Rifle, Handgun & Shotgun Ammunition
There are basically two types of ammunition, the cartridge and the shotshell. Rifle and handguns use a cartridge contain a projectile (bullet). Shotguns use a shotshell which contains either a number of small projectiles (known as shot) or a single projectile (known as a slug).
The components of both types of ammo are pretty similar; they both have the same basic components which include the case, the primer, gunpowder, and a projectile.
How does the ammo fire?
Ammunition is fired when a guns firing pin hits the ammo’s primer. This causes a spark from the primer to ignite the gunpowder. Gas is then converted from the burning powder which forces the projectile out of the case and down the barrel of the gun.
The illustration below shows the internal parts of both types of ammo.
What is the Best Self Defense Round?
This may shock a few people, but in my opinion, when it comes to handguns the best round is the round you have available. The fact is, even .22lr ammo is a perfectly acceptable self-defense caliber. In the hands of a skilled shooter, a .22lr round is just as effective as any other round in a self-defense situation.
When it comes to self-defense rounds, you often hear people talk about stopping power. While personally I would rather carry a 9mm over the .22, the fact is, any law enforcement officer who’s ever had to fire his weapon can tell you that even a 40 caliber round fired at center mass might not be enough to immediately stop an aggressor.
A good example of this can be seen an incident reported at lawofficer.com.
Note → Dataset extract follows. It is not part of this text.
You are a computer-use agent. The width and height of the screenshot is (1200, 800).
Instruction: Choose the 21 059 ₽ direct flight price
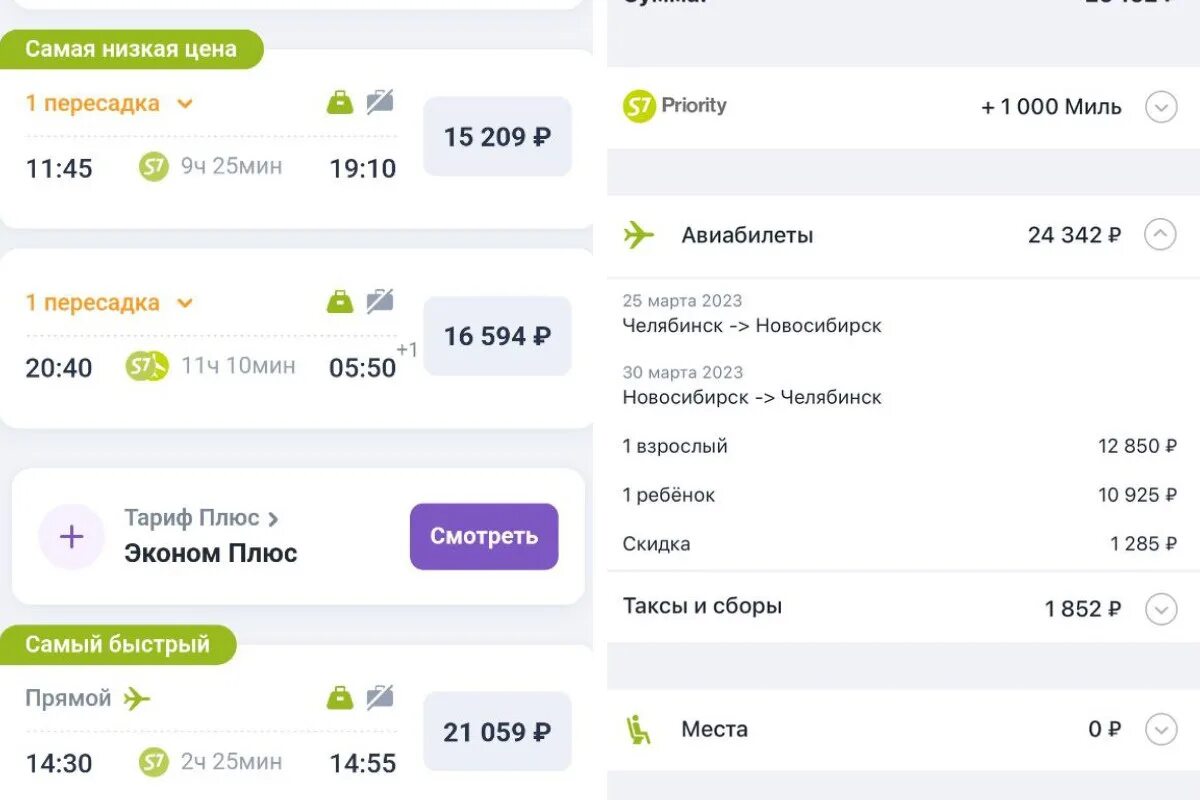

Officer Peter Soulis, who was involved in a shootout during a routine traffic, pumped 22 shots into the aggressor, 17 of which hit center mass. Despite hitting the assailant so many time, the criminal was able to return multiple rounds of fire, and lived another 4 minutes after the last shot was fired.
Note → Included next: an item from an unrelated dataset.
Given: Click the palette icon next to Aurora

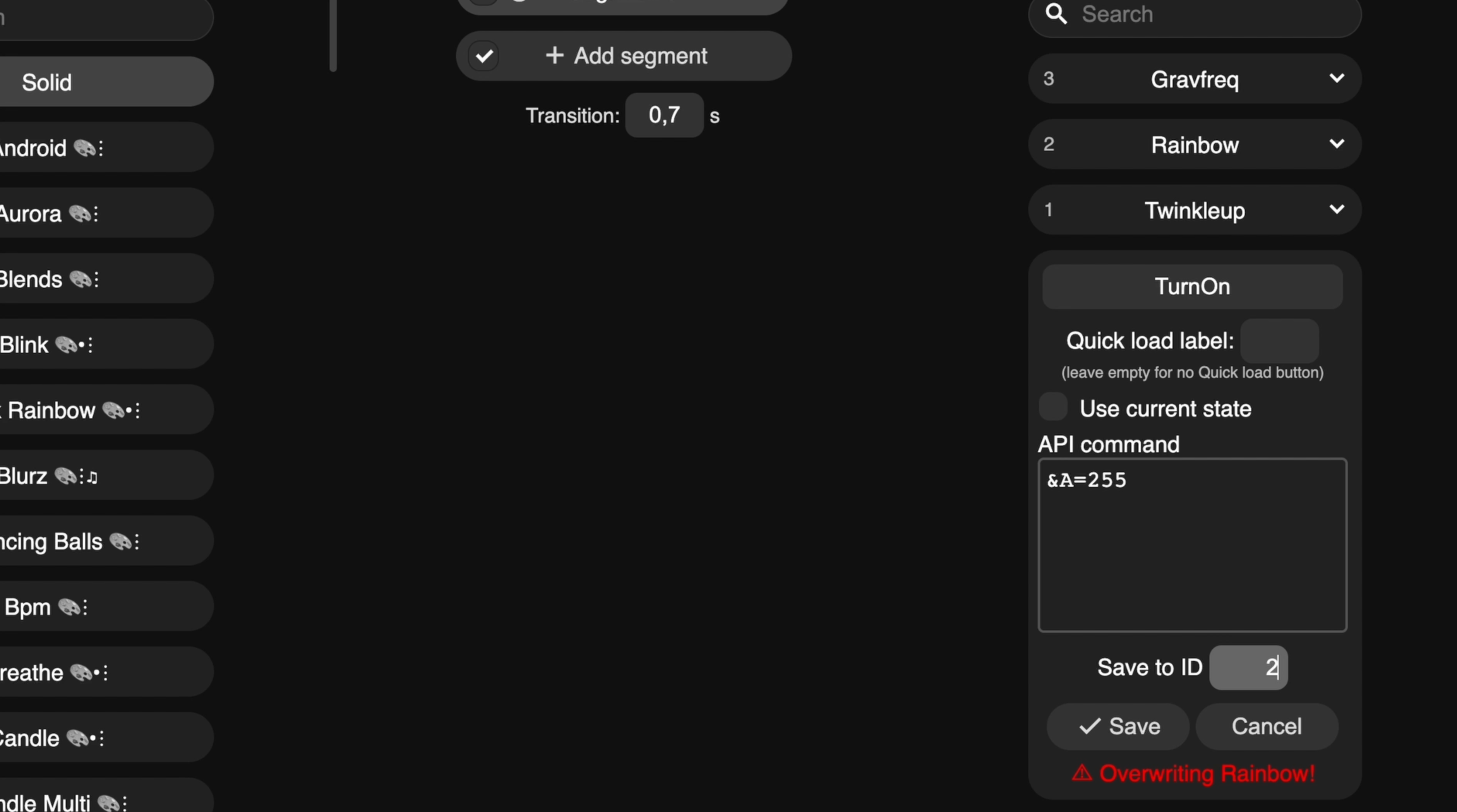Looking at the screenshot, I should pos(79,214).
In another great study on the stopping power of ammunition, it was found that the .22 caliber round was just as effective at stopping a criminal as any other round of ammunition. In fact, the .22 had one of the highest fatality ratings and one of the lowest number of rounds fired until incapacitation. In my opinion, this shows that shot placement is much more important than the round that’s being fired.
Is old ammunition safe to shoot?
It really depends on how the ammo was stored. Improperly stored ammo can be damaged by environmental conditions, especially humidity.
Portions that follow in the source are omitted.